What Exists On-Chain and What Doesn't
Understanding Ghost Protocol's privacy requires precision about what data is recorded on the blockchain and what isn't.
The Primitive: What Commit/Reveal Records
At the protocol level, Ghost Protocol records:
On commit:
- The commitment hash (a 256-bit value)
- Its position (leaf index) in the Merkle tree
- Block timestamp
On reveal:
- The nullifier (a hash that marks the commitment as consumed)
- The zero-knowledge proof (verified then discarded)
- Block timestamp
System state:
- The Merkle tree of all commitments
- A ring buffer of recent Merkle roots
- All spent nullifiers
- Contract owner and operator roles
Never recorded on-chain:
- The commitment's preimage — the secret, nullifier secret, and blinding factor
- Which commitment a reveal corresponds to (this is what the ZK proof hides)
This is the core privacy property of the primitive: the link between a specific commit and a specific reveal is cryptographically broken.
Value Transfer Applications Record More
When Ghost Protocol is used for token transfers (as in Ghostcoin's vanish/summon), the smart contracts record additional metadata beyond the primitive:
From deposit (vanish) transactions:
- The depositor's address (stored in
commitmentDepositorsmapping and emitted in events) - The token type and amount deposited
From withdrawal (summon) transactions:
- The recipient's address
- The token type and amount withdrawn
Accounting state:
- Total amounts deposited per token (
totalVanishedmapping)

Dataset entries:
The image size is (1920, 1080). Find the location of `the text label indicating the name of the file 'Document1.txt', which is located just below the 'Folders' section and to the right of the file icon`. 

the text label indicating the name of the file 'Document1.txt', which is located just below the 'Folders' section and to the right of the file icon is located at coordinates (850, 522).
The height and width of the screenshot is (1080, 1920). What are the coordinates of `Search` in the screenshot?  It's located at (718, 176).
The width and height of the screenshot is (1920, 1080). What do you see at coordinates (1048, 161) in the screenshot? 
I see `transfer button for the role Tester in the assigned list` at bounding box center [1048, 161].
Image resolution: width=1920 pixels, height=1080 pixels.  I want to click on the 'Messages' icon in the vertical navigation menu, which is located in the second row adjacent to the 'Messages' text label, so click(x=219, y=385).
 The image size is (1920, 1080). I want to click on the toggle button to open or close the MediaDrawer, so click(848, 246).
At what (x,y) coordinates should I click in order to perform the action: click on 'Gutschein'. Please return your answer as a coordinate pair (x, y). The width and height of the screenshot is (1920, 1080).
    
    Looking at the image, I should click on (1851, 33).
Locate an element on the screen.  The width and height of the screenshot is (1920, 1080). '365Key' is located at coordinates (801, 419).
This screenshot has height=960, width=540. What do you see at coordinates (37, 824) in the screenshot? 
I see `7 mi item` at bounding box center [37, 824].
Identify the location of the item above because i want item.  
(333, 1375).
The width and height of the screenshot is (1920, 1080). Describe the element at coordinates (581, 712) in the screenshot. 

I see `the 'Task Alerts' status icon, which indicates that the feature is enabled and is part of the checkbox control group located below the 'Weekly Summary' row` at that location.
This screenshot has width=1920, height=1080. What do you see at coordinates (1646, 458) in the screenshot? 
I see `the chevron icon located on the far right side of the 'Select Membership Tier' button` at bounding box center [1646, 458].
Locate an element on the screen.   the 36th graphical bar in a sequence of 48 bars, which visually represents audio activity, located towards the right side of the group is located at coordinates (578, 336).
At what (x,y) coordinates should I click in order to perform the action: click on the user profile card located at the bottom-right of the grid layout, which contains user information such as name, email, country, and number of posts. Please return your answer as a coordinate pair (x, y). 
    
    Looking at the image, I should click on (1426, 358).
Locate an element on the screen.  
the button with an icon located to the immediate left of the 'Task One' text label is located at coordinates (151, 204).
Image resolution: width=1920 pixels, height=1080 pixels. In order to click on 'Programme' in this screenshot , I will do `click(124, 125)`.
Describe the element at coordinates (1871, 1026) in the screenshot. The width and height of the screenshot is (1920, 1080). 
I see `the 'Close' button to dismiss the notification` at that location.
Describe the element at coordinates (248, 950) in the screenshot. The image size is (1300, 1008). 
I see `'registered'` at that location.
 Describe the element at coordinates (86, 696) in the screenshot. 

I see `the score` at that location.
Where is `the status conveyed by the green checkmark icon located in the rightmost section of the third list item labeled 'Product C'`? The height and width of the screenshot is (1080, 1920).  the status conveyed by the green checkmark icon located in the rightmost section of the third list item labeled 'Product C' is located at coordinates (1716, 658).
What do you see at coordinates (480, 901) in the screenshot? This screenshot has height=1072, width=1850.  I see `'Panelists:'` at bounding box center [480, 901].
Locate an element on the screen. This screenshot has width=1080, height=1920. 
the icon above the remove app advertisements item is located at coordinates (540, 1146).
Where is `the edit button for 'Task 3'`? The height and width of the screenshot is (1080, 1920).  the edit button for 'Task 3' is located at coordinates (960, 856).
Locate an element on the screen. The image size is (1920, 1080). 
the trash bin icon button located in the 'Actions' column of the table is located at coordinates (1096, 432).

Activity: Duplicate the portion of the Ghost Protocol passage that opens with the words containing "What Exists On-Chain" and closes with "and what isn't.".

Result of the task:
What Exists On-Chain and What Doesn't
Understanding Ghost Protocol's privacy requires precision about what data is recorded on the blockchain and what isn't.